QUESTIONS:
**a.** List every working definition of statistics that the statistics passage gives.
**b.** In the statistics passage, what is a random mechanism whose outcomes are real numbers called?

WHAT IS STATISTICS?
In our everyday life we must continuously make decisions in the face of uncertainty, and in making decisions it is useful for us to know the probability of certain events. For example, before deciding to gamble, we would want to know the probability of winning. We want to know the probability of rain when we decide whether or not to take an umbrella in the morning. In determining the discount rate, the Federal Reserve Board needs to assess the probabilistic impact of a change in the rate on the unemployment rate and on inflation. It is advisable to determine these probabilities in a reasonable way; otherwise we will lose in the long run, although in the short run we may be lucky and avoid the consequences of a haphazard decision. A reasonable way to determine a probability should take into account the past record of an event in question or, whenever possible, the results of a deliberate experiment.
We are ready for our first working definition of statistics: Statistics is the science of assigning a probability to an event on the basis of experiments.
Consider estimating the probability of heads by tossing a particular coin many times. Most people will think it reasonable to use the ratio of heads over tosses as an estimate. In statistics we study whether it is indeed reasonable and, if so, in what sense.
Tossing a coin with the probability of heads equal to p is identical to choosing a ball at random from a box that contains two types of balls, one of which corresponds to heads and the other to tails, with p being the proportion of heads balls. The statistician regards every event whose outcome is unknown to be like drawing a ball at random from a box that contains various types of balls in certain proportions.
For example, consider the question of whether or not cigarette smoking is associated with lung cancer. First, we need to paraphrase the question to make it more readily accessible to statistical analysis. One way is to ask, What is the probability that a person who smokes more than ten cigarettes a day will contract lung cancer? (This may not be the optimal way, but we choose it for the sake of illustration.) To apply the box-ball analogy to this example, we should imagine a box that contains balls, corresponding to cigarette smokers; some of the balls have lung cancer marked on them and the rest do not. Drawing a ball at random corresponds to choosing a cigarette smoker at random and observing him until he dies to see whether or not he contracts lung cancer. (Such an experiment would be a costly one. If we asked a related but different question—what is the probability that a man who died of lung cancer was a cigarette smoker?— the experiment would be simpler.)
This example differs from the example of coin tossing in that in coin tossing we create our own sample, whereas in this example it is as though God (or a god) has tossed a coin and we simply observe the outcome. This is not an essential difference. Its only significance is that we can toss a coin as many times as we wish, whereas in the present example the statistician must work with whatever sample God has provided. In the physical sciences we are often able to conduct our own experiments, but in economics or other behavioral sciences we must often work with a limited sample, which may require specific tools of analysis.
A statistician looks at the world as full of balls that have been drawn by God and examines the balls in order to estimate the characteristics (“proportion”) of boxes from which the balls have been drawn. This mode of thinking is indispensable for a statistician. Thus we state a second working definition of statistics: Statistics is the science of observing data and making inferences about the characteristics of a random mechanism that has generated the data.
Coin tossing is an example of a random mechanism whose outcomes are objects called heads and tails. In order to facilitate mathematical analysis, the statistician assigns numbers to objects: for example, 1 to heads and 0 to tails. A random mechanism whose outcomes are real numbers is called a random variable. The random mechanism whose outcome is the height (measured in feet) of a Stanford student is another random variable. The first is called a discrete random variable, and the second, a continuous random variable (assuming hypothetically that height can be measured to an infinite degree of accuracy). A discrete random variable is characterized by the probabilities of the outcomes. The characteristics of a continuous random variable are captured by a density function, which is defined in such a way that the probability of any interval is equal to the area under the density function over that interval. We use the term probability distribution as a broader concept which refers to either a set of discrete probabilities or a density function. Now we can compose a third and final definition: Statistics is the science of estimating the probability distribution of a random variable on the basis of repeated observations drawn from the same random variable.

Items from a dataset
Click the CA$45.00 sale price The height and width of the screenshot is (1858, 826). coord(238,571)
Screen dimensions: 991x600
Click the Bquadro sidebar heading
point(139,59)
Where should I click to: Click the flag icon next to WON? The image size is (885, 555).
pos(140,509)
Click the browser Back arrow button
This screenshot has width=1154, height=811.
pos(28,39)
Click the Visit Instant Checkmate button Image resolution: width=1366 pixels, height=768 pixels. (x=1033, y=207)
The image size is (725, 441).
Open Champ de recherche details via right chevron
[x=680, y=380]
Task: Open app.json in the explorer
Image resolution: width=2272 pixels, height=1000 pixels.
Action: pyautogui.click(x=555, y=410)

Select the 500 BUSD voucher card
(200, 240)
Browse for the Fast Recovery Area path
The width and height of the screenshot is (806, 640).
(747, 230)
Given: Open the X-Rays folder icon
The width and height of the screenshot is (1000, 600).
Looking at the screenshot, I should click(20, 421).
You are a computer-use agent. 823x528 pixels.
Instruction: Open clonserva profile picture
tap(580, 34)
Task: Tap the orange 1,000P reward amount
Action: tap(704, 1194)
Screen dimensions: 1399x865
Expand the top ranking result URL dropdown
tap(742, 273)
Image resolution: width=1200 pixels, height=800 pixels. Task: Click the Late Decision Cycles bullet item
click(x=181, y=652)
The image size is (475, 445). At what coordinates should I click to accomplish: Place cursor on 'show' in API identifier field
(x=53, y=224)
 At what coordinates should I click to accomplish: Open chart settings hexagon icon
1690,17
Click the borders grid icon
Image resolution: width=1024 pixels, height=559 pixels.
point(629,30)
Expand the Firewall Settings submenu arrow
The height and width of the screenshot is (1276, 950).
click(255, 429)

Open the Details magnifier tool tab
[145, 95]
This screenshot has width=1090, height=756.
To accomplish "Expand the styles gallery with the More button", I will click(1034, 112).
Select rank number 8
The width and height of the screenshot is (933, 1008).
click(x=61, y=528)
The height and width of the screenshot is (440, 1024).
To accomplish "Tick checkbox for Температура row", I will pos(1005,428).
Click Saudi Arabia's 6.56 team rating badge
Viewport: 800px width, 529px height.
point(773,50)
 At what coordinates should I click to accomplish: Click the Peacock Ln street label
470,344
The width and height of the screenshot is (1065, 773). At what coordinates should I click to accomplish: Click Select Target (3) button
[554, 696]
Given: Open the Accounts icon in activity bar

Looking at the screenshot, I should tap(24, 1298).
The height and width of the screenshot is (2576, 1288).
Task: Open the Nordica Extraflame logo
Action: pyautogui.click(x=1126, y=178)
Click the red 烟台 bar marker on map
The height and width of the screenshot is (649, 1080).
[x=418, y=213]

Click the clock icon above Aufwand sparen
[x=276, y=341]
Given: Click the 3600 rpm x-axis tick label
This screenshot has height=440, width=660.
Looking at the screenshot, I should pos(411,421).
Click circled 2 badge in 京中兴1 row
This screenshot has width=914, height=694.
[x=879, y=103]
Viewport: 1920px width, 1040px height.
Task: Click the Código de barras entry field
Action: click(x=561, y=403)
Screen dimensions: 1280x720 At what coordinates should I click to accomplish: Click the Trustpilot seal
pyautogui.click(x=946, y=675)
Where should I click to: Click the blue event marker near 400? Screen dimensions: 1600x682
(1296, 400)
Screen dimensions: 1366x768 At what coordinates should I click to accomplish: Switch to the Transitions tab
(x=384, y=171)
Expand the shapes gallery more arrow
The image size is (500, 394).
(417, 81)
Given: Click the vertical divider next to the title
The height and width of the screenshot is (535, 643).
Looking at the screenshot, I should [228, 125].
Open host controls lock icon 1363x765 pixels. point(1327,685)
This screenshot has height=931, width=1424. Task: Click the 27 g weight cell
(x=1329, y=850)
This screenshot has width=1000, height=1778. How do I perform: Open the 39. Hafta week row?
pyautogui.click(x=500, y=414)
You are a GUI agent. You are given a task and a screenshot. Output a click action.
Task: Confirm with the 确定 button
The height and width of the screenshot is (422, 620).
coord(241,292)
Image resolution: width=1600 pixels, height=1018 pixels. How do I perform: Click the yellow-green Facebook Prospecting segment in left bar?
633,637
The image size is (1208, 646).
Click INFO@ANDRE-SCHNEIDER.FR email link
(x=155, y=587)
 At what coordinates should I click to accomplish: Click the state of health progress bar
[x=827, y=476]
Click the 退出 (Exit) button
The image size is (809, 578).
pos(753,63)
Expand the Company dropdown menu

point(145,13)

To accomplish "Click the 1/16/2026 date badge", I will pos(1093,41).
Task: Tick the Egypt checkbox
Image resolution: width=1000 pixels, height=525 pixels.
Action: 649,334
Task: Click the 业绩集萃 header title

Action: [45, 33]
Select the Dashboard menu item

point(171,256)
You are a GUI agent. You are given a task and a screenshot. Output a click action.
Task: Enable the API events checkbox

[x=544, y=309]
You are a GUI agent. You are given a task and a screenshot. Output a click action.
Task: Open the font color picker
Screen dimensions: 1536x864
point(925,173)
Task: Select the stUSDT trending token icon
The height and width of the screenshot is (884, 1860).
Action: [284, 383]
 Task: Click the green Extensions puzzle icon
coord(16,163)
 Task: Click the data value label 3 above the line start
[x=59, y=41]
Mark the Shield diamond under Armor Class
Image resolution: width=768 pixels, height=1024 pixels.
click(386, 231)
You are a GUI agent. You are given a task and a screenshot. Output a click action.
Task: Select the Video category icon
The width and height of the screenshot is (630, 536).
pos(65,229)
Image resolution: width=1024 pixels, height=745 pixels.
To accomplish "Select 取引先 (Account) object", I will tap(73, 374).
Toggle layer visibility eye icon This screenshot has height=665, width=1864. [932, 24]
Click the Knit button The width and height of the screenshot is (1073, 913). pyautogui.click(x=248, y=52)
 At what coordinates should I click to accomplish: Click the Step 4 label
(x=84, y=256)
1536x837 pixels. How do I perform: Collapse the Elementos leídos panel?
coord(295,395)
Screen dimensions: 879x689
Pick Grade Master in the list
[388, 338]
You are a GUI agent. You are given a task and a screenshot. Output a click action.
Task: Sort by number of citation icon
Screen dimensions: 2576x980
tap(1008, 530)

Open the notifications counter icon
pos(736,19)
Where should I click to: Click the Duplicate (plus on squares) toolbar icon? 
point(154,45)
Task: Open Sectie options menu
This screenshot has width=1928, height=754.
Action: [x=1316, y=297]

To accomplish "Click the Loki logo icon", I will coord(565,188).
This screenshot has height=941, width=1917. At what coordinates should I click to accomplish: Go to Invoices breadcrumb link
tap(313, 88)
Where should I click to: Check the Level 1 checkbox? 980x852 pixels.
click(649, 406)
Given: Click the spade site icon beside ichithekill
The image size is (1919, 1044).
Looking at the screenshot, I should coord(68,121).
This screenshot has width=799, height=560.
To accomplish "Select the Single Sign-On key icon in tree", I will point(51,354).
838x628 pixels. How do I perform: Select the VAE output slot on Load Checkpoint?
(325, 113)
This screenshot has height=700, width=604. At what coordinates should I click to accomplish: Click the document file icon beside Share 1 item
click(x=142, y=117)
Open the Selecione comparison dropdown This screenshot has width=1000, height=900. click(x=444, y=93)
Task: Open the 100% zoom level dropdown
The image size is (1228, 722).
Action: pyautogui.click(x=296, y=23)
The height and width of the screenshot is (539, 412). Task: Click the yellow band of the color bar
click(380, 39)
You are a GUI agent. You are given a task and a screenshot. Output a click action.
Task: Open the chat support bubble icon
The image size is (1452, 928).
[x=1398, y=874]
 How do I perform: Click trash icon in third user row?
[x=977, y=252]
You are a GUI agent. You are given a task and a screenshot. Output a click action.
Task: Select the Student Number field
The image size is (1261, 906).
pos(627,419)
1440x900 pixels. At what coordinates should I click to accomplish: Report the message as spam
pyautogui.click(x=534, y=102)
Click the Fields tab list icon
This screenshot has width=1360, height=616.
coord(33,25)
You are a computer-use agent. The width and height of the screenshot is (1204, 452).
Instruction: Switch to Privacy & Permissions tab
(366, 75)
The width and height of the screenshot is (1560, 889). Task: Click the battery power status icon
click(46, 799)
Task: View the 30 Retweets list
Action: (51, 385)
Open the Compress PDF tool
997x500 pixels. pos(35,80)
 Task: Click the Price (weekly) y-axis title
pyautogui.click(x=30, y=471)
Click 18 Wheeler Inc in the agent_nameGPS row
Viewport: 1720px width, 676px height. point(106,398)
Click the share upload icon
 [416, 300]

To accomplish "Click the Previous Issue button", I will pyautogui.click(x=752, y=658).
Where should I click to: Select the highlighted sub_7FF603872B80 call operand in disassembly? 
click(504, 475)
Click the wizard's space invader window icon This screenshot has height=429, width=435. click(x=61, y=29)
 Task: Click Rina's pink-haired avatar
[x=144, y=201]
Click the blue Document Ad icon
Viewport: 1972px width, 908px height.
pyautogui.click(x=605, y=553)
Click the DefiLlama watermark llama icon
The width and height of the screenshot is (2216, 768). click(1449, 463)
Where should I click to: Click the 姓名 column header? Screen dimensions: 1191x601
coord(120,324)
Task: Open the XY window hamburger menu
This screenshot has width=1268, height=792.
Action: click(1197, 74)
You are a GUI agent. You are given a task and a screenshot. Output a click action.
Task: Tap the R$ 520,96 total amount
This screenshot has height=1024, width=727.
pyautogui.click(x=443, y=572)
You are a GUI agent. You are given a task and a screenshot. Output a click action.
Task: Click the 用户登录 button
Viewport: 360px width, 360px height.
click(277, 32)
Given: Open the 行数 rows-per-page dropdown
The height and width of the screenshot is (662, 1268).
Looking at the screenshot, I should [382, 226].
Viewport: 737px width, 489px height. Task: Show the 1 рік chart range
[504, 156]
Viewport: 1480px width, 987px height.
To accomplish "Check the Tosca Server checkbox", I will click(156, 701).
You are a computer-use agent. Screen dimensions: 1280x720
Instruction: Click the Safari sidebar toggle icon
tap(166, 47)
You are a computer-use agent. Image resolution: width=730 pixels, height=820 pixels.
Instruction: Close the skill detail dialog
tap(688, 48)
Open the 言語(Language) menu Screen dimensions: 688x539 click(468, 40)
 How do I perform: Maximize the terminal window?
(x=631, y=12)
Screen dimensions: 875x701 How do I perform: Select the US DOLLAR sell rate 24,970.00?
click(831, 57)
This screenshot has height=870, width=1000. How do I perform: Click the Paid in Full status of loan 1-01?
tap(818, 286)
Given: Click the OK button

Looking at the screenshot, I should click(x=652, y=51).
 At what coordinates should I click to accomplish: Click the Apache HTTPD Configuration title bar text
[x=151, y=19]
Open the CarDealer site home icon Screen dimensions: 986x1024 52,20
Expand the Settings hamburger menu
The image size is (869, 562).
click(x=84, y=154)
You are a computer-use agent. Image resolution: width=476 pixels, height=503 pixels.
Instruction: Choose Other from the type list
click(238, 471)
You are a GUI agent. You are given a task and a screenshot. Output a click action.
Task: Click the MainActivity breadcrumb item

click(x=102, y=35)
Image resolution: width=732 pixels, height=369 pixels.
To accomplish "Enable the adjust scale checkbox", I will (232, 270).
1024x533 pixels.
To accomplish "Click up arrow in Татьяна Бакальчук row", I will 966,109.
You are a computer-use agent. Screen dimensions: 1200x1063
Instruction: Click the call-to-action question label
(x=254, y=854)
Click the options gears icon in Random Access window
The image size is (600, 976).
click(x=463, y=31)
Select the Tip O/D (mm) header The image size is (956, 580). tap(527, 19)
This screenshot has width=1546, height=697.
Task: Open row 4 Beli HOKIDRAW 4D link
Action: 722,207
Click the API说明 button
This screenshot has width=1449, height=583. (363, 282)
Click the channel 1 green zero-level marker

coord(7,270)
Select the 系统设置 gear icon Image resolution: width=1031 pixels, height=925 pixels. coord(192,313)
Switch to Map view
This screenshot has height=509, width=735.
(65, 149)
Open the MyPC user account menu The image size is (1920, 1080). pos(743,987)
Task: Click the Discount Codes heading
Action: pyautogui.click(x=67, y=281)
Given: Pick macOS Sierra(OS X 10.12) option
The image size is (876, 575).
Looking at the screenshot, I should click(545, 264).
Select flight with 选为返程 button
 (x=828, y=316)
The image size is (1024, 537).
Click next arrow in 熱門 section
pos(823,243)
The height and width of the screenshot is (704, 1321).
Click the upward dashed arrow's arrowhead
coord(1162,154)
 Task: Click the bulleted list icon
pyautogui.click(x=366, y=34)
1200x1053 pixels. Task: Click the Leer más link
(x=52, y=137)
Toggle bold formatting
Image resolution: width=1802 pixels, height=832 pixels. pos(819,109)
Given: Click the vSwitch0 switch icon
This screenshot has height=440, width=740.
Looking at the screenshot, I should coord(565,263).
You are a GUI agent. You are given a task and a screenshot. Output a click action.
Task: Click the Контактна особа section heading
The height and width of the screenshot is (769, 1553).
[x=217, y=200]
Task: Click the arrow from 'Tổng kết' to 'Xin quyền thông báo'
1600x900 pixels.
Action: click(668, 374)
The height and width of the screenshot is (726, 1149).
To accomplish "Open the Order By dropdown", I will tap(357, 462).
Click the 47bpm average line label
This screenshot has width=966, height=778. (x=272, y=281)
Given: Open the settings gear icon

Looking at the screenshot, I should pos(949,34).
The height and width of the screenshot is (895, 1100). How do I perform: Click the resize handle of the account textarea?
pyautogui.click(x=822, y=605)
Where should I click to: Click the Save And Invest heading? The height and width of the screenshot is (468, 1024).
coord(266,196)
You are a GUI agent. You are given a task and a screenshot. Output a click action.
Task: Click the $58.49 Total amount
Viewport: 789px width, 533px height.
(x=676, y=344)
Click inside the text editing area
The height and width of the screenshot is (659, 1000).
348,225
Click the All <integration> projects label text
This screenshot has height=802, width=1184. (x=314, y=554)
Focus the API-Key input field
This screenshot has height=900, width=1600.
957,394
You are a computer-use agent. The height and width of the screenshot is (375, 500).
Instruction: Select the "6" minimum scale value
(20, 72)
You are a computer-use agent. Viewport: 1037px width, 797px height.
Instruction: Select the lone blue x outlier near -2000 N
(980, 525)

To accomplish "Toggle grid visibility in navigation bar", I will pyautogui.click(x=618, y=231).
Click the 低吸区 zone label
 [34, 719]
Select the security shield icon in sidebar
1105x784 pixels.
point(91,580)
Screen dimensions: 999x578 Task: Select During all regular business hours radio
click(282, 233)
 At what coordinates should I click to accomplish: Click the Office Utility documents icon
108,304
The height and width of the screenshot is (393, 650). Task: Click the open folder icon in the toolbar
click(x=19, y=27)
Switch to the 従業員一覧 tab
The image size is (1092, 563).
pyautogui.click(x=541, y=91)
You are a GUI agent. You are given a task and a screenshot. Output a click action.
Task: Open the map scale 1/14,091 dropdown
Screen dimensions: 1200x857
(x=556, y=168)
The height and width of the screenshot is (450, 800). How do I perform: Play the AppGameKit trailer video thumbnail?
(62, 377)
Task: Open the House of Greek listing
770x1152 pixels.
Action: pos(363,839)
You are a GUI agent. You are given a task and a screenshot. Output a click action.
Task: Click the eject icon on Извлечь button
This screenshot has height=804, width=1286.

ANSWERS BY ITEM:
**a.**
1. Statistics is the science of assigning a probability to an event on the basis of experiments.
2. Statistics is the science of observing data and making inferences about the characteristics of a random mechanism that has generated the data.
3. Statistics is the science of estimating the probability distribution of a random variable on the basis of repeated observations drawn from the same random variable.

**b.** A random variable.